Gernika 26 april 1937
Op het plein van een Baskisch dorp, Dicht bij de kerk, op een steenworp, Zat op een bank een oude vrouw, Gans in het zwart, ze was in rouw.
Bewegingsloos, niet één gebaar, Alleen de wind woei door h'r haar. Er viel wat regen zachtjes neer, Tot op haar voeten, klein en teer.
De zon ging onder, het werd koud, Maar 't deed haar niets, al was ze oud. Ze had hier niemand meer op aard', De oorlog had haar niet gespaard.
De vogels zwegen, het was stil, Het was duidelijk Iemands wil. Ze wou nu rust, ze wou nu gaan. Ik denk dat Men het had verstaan.
De duisternis viel over 't plein, En het is dat het zo moet zijn. Als iemand afscheid nemen wil, Dan wordt het immers altijd stil.
Op haar borst rustte nu haar kin, En eindelijk kreeg ze haar zin. Ze zou nu langzaam overgaan, En zag al vage schimmen staan.
En ietwat wazig zag ze dan, Haar dode maar beminde man, Die haar kwam halen, zichtbaar blij, Met al hun kinderen erbij.
En toen de zon weer op 't plein scheen, Klonk ergens een héél zacht geween, Dat prachtig en intens sereen, Heel langzaam in het niets verdween.
Spaanstalige versie
Gernika, el 27 de avril 1937.
En la plazuela de un pueblo vasco, Junto a una iglesia, a tiro de piedra, Estaba sentada en un banco una vieja mujer, Toda en negro, estaba de luto.
Inmóvil, ni un ademán, Sólo el viento soplaba en sus cabellos. Alguna lluvia se cayó suavemente Hasta sus pies, pequeños y tiernos.
El sol se pusó, hizó frío, Pero no le molestó, no obstante que era vieja. No le quedó nadie en esta tierra. La guerra no le hubo respetado.
Los pájaros se cayaron, fué silencioso, Fué manifestamente la voluntad de Alguien. Ella quería la paz ahora, quería irse. Creo que Alguien lo hubo entendido.
La oscuridad se cayó en la plazuela, Y es que tiene que ser así. Si alguien quiere despedirse, Siempre se pone silencioso.
Sobre su pecho apoyó su mentón, Y por fin se salió con la suya. Se fué lentamente ahora, Y ya vió a sombras vagas.

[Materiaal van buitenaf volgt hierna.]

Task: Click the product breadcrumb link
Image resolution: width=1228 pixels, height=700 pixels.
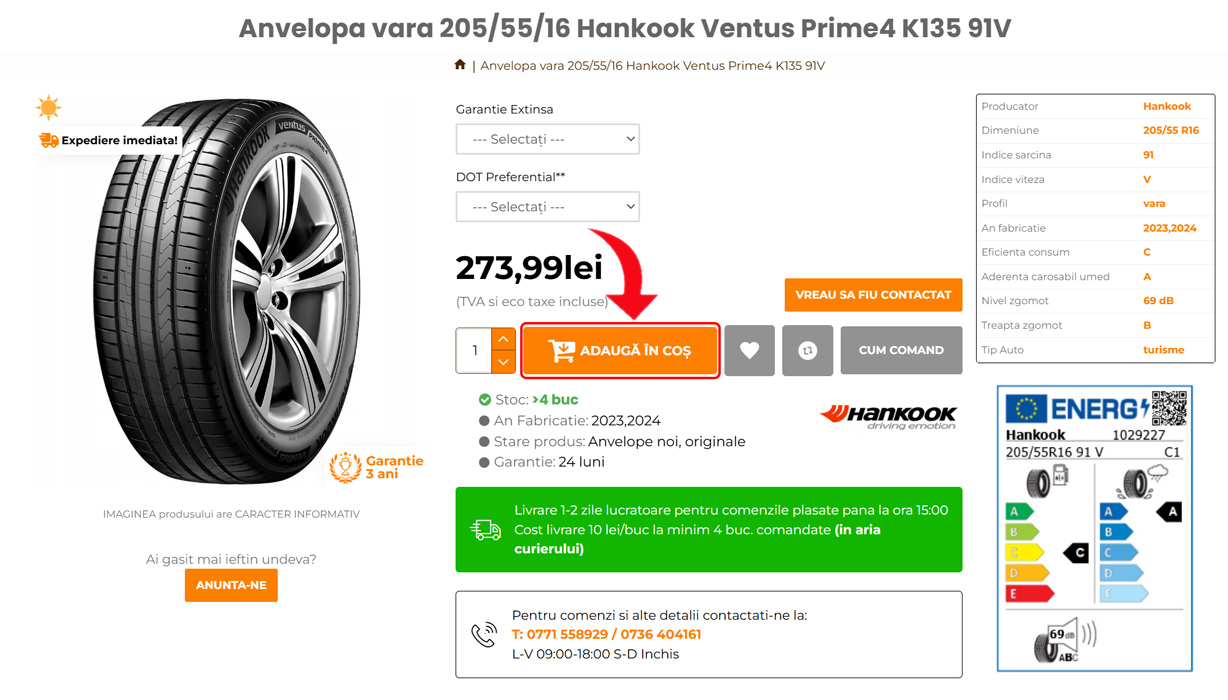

Y un poco borrosa vió, Su marido muerto, pero amado, Que vino a buscarla, visiblemente contento, Acompañado de todos sus hijos.
Y cuando el sol dió de nuevo en la plazuela, En alguna parte soñaba un lloro muy bajo, Que magnificamente y intensamente sereno Desapareció lentamente en la nada.
Het kerkhof van Mirín ( 1942 )
De zon brandde meedogenloos
op 't kerkhof van Mirín.
Een jongen stond er moedeloos
bij 't graf van zijn vriendin.
De jongeling was dertien jaar
en staarde naar het graf.
Het was nu reeds het vierde jaar
dat hij zich hier begaf.
Als kind van amper negen jaar,
gepakt door een franquist,
werd zij misbruikt en heeft men haar
gedood voor ze het wist.
Hij had haar doodsgehuil gehoord
toen in haar kleine schacht,
een franquist hard en onverstoord
zijn mes had ingebracht.
Het had voor God niet veel belang,
Hij gaf de man zijn zin.
Daar stond die kleine jongen dan,
op 't kerkhof van Mirín.
Danzig
Danzig was een heel mooie stad. 't Er over eens was iedereen. Op zo een stad ging je toch prat. Ermee oneens was er geen een.
Toen er helaas een oorlog kwam en alles werd kapot gemaakt, een leger er bezit van nam, 't was of de duivel had gebraakt.
Op 't laatst stond er geen steen opeen. Duizenden burgers waren dood. De duivel lachte heel gemeen, en het grootkapitaal genoot.
Vandaag de dag is er herbouwd. Gdansk, verrezen uit haar as. Duizenden hebben er gesjouwd. En fier, omdat het hún stad was.
Een onbekend jongetje ( 1938 )
Een jongetje van zeven jaar keek in de loop van het geweer. Doodstil, zonder enig gebaar, alleen twee tranen. Zonder meer.
De man keek hem stilzwijgend aan, haald' achteloos zijn schouders op. Nog even, en dan is 't gedaan. Dan krijgt 't een kogel in zijn kop.
"Omdraaien !" luidde het bevel. De twee tranen vielen nu neer. De man, ineens verrassend snel, sloeg met de kolf van zijn geweer.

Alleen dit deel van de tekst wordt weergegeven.